◆ Exercise goal ◆
Look below for the line that contains "Given: Click the 인쇄 print icon" and the line that contains "You are a computer-use agent. This", then restate both of them and every line in between, exactly. No picture goes in the copy.

(Collected data entries)
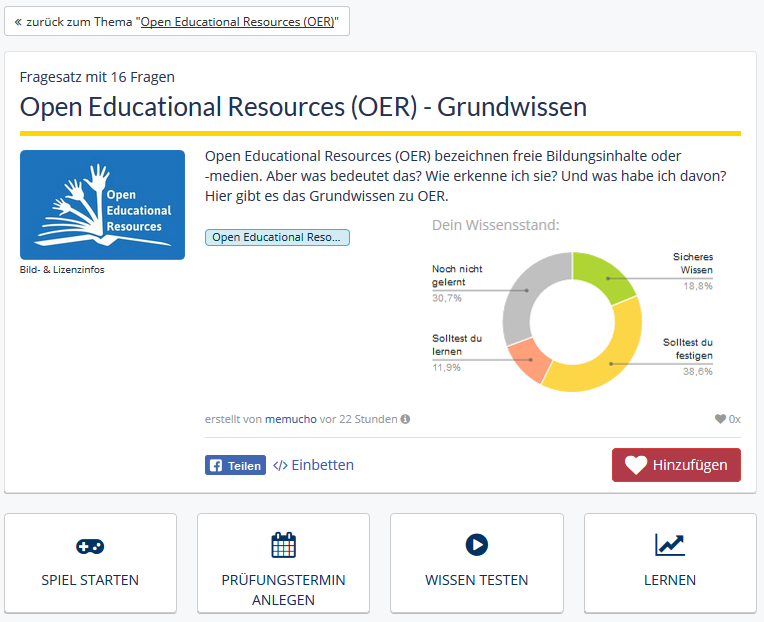Click the chart icon above Lernen
Screen dimensions: 764x622
tap(669, 545)
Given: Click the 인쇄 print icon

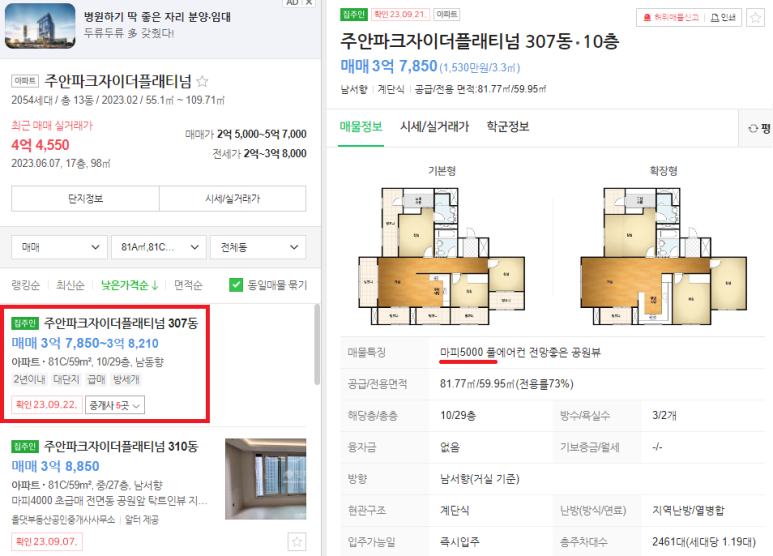Looking at the screenshot, I should click(x=714, y=18).
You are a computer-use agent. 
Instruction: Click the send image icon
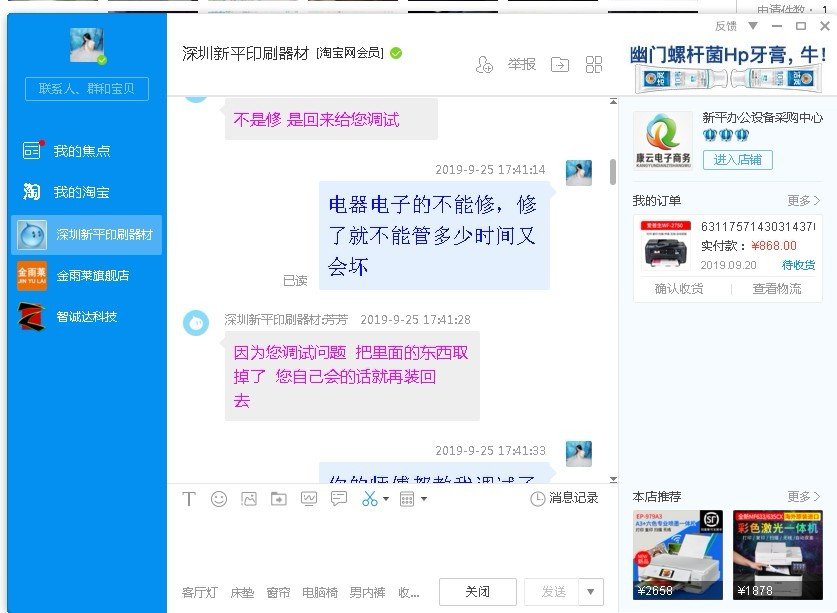pyautogui.click(x=248, y=499)
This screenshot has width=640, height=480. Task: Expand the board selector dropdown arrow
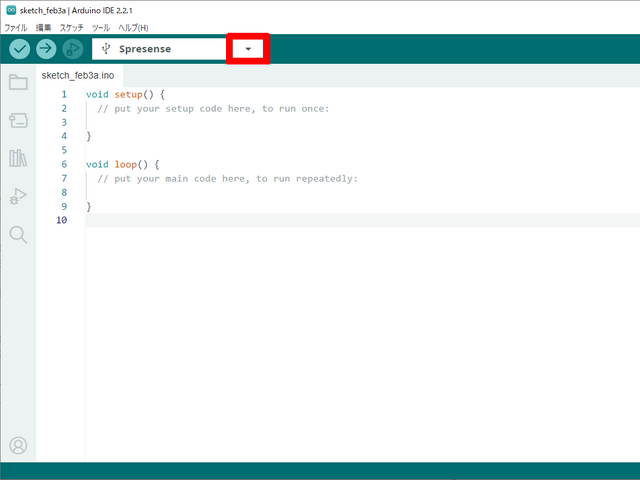coord(248,49)
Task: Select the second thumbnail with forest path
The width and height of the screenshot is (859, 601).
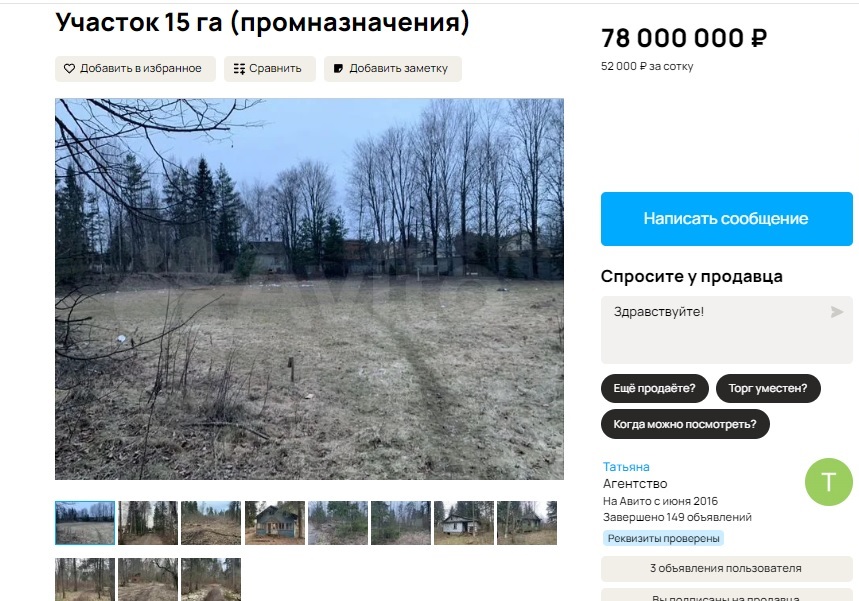Action: 148,523
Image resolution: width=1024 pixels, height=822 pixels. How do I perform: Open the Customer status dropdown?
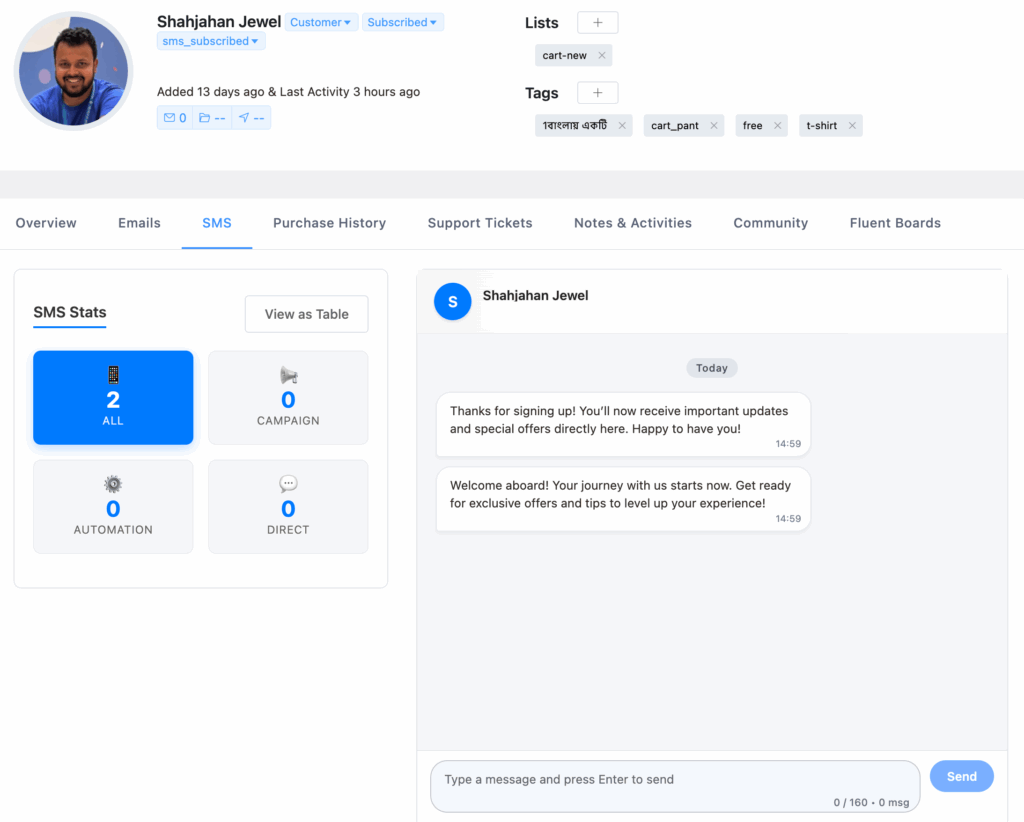pos(321,21)
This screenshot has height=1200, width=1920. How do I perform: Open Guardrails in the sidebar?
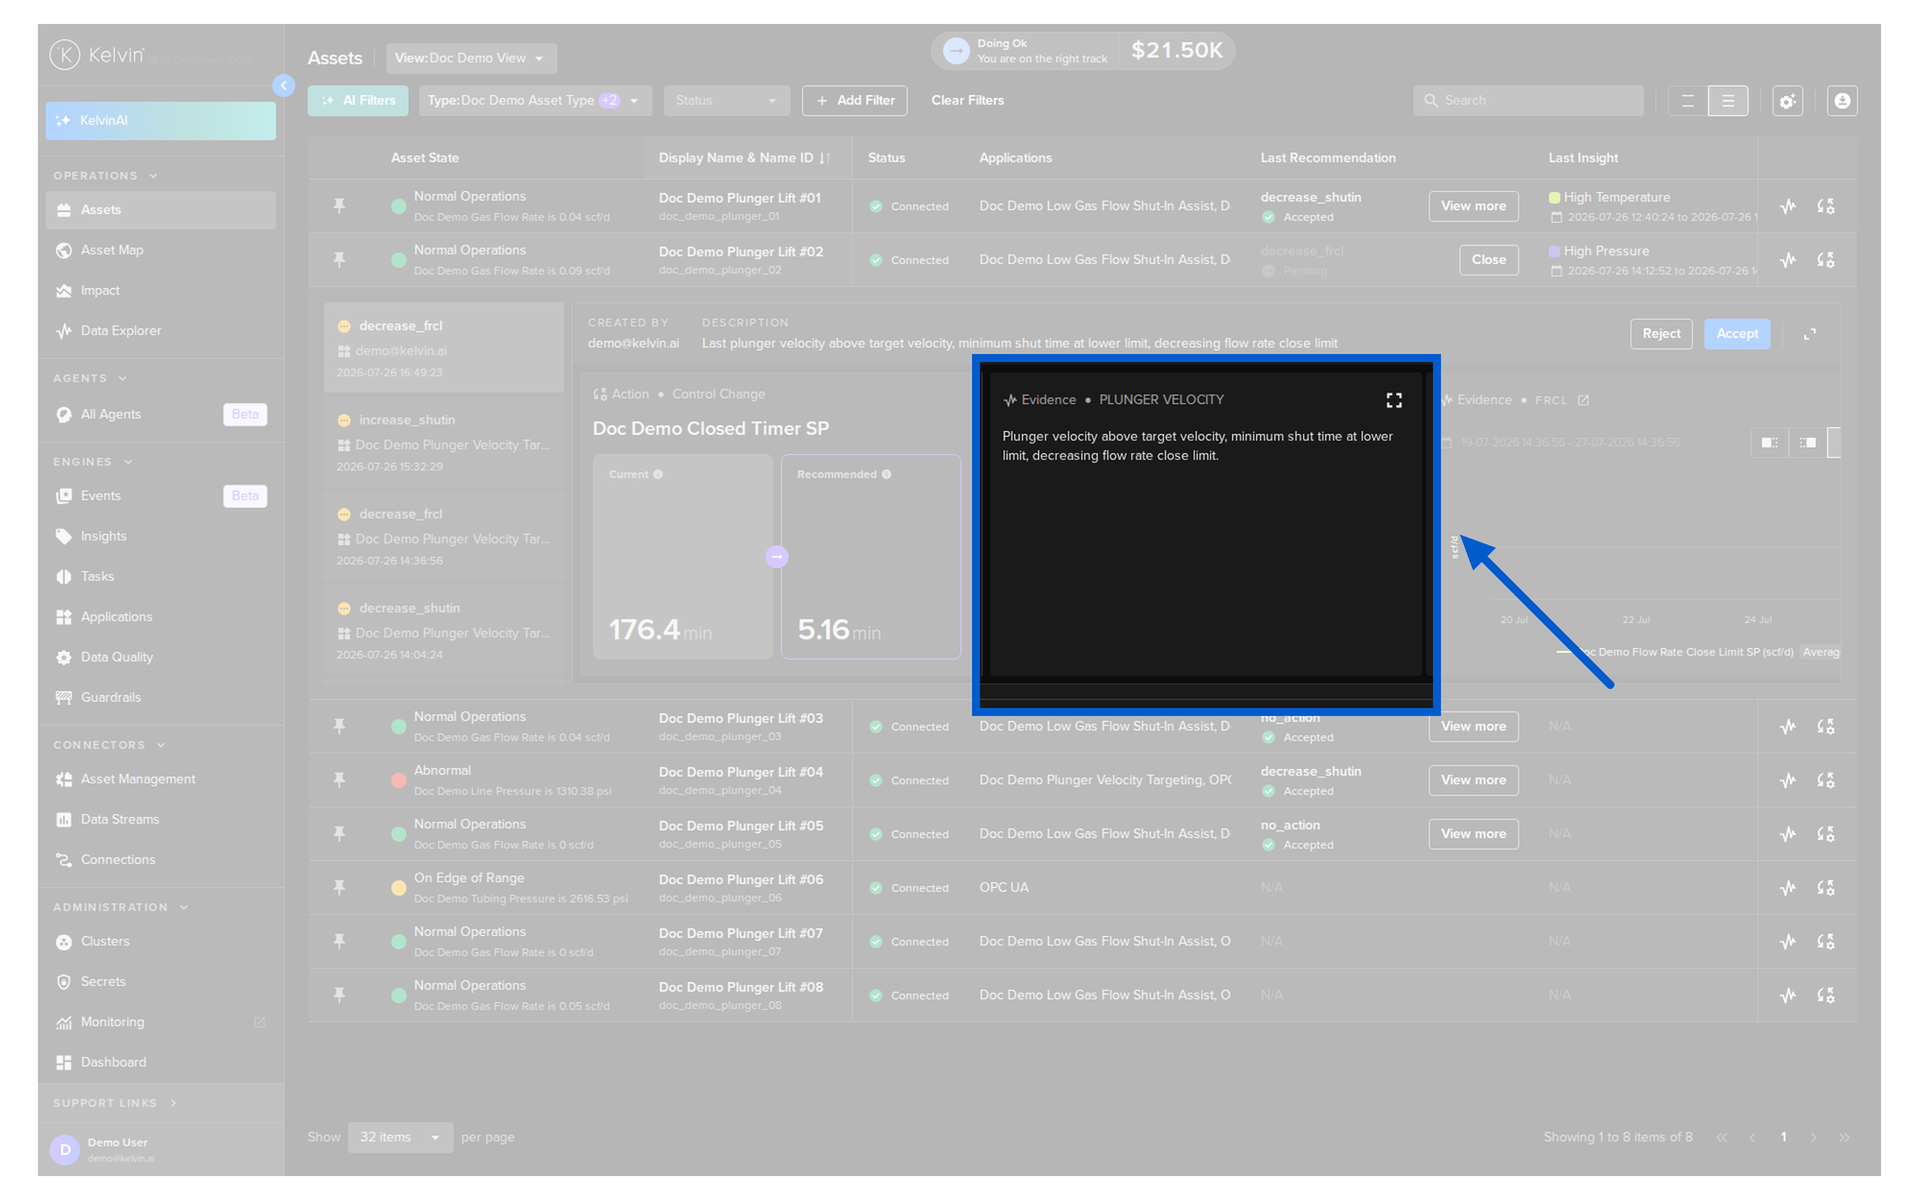tap(110, 698)
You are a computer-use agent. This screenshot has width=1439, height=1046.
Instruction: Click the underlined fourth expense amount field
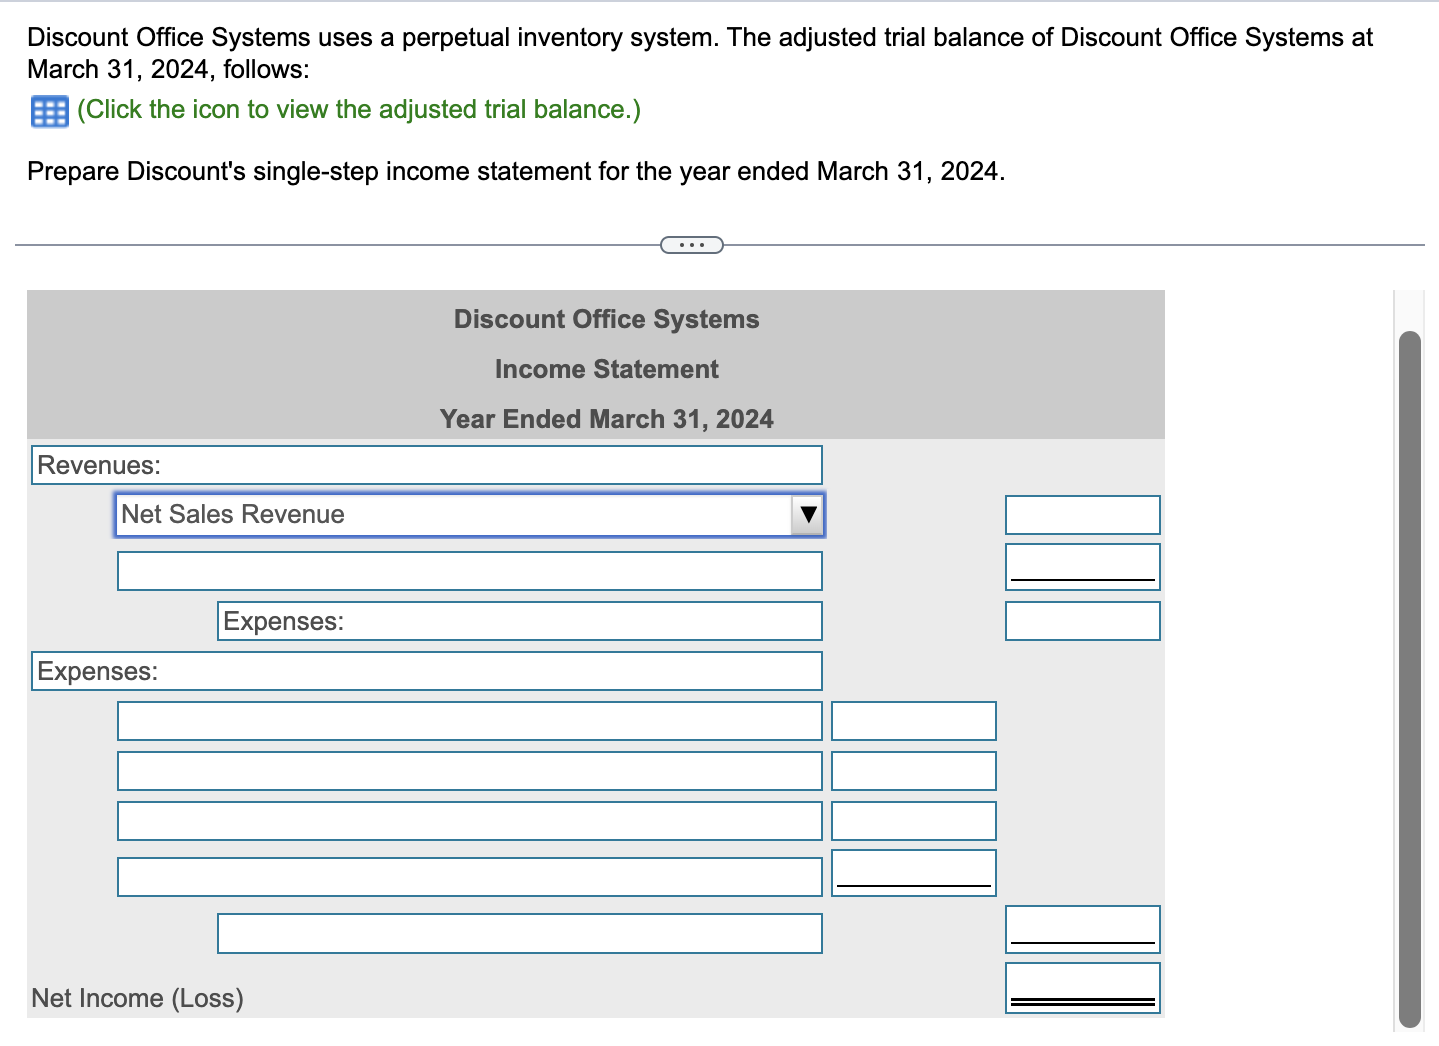click(x=913, y=871)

◆ Expected output ◆
Given: Click the 인쇄 print icon

Looking at the screenshot, I should click(x=714, y=18).
You are a computer-use agent. 
Instruction: Click the send image icon
pyautogui.click(x=248, y=499)
This screenshot has width=640, height=480. Task: Expand the board selector dropdown arrow
coord(248,49)
Task: Select the second thumbnail with forest path
The width and height of the screenshot is (859, 601).
Action: 148,523
Image resolution: width=1024 pixels, height=822 pixels. How do I perform: Open the Customer status dropdown?
pos(321,21)
This screenshot has height=1200, width=1920. How do I perform: Open Guardrails in the sidebar?
tap(110, 698)
You are a computer-use agent. This screenshot has width=1439, height=1046.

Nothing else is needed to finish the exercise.